Medium2 marksMultiple Choice
Financial ReportingSection BIFRS 16Leases

ACCA · Question 20 · Financial Reporting

Section B - Case 1: QuantumQ

QuantumQ also leases a specialized testing facility. The lease commenced on 1 January 20X6 for a 5-year term. Annual payments are $120,000, payable in arrears on 31 December each year. The interest rate implicit in the lease is 6%. (The present value of an ordinary annuity of $1 for 5 years at 6% is 4.212). QuantumQ incurred initial direct costs of $5,000.
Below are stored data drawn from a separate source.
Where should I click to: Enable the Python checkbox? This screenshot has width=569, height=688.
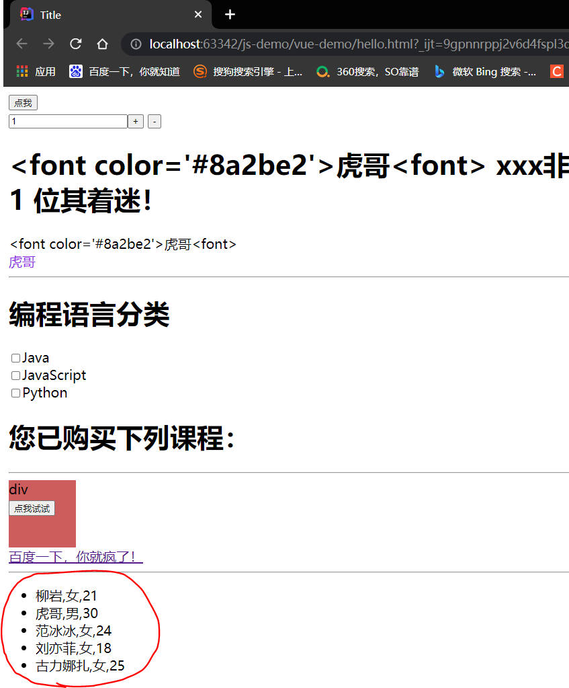pos(15,393)
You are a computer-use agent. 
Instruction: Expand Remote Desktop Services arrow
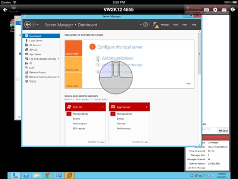[59, 77]
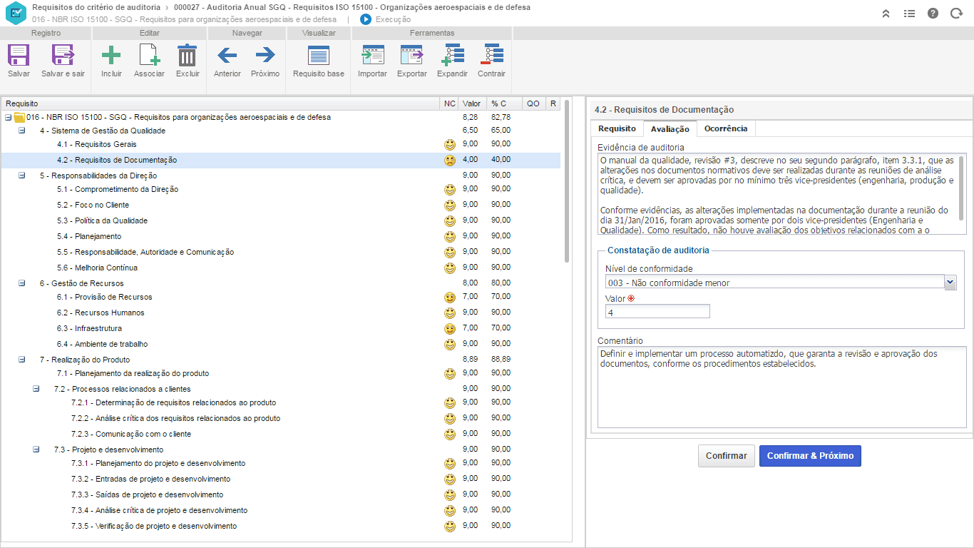Click the Excluir trash icon
974x548 pixels.
pyautogui.click(x=188, y=56)
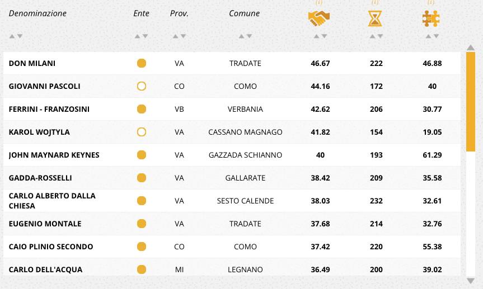The image size is (483, 289).
Task: Click the handshake column header icon
Action: (319, 18)
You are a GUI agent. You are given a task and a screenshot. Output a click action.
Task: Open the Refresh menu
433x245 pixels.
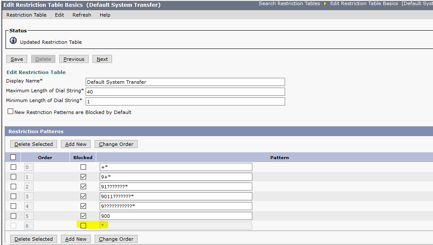coord(82,15)
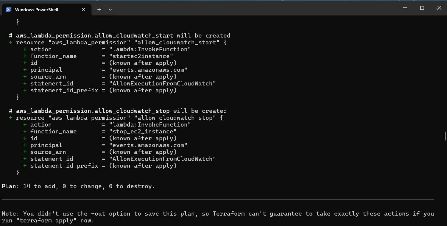
Task: Click the first "events.amazonaws.com" principal value
Action: [148, 70]
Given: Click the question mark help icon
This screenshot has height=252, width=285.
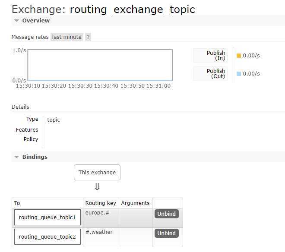Looking at the screenshot, I should point(88,37).
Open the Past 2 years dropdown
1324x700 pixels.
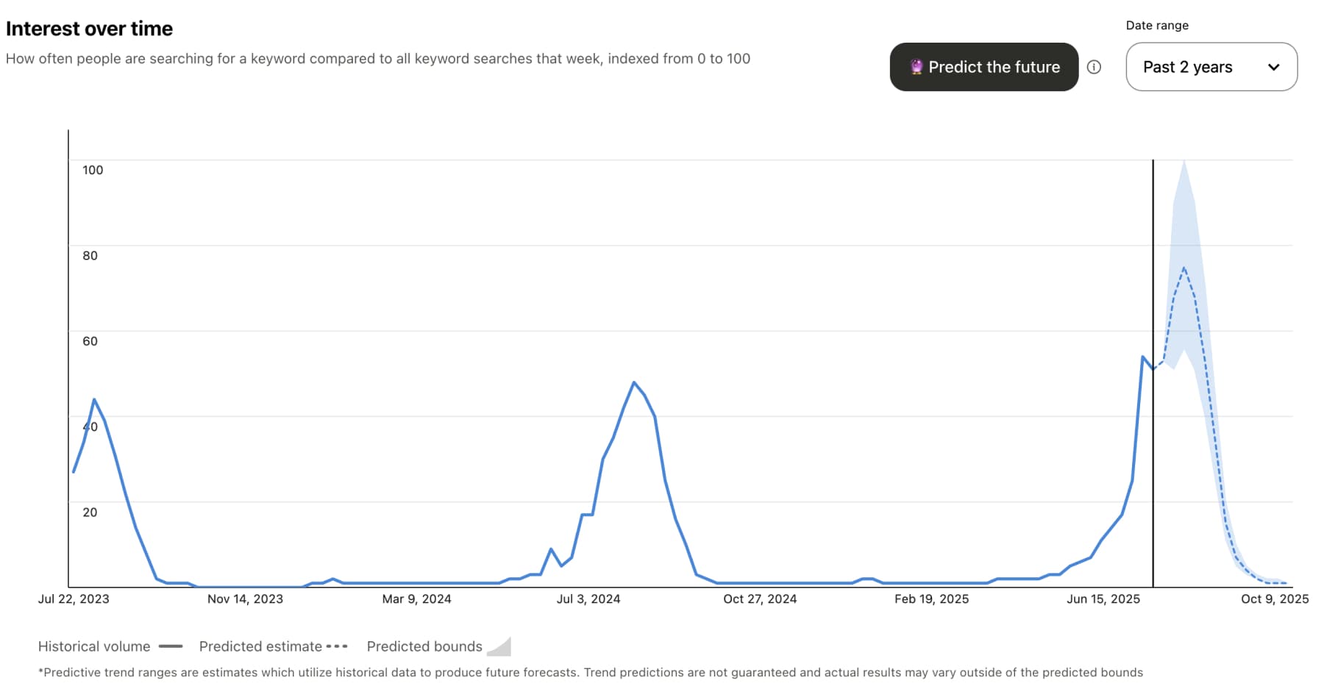tap(1211, 67)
What is the carrying amount of the lease liability as at 31 December 20X6 (after the first payment is made)?

Answer options:

A.

$385,440

B.

$415,766

C.

$420,766

D.

$505,440

How to approach this question

Set up an amortization table for year 1: Opening balance + Interest (at 6%) - Payment = Closing balance.

Full Answer

B.$415,766✓ Correct
Opening lease liability (1 Jan 20X6) = $505,440. Finance cost (Interest) for 20X6 = $505,440 × 6% = $30,326. Lease payment made on 31 Dec 20X6 = $120,000. Closing lease liability (31 Dec 20X6) = $505,440 + $30,326 - $120,000 = $415,766.

Common mistakes

Deducting the payment before calculating the interest.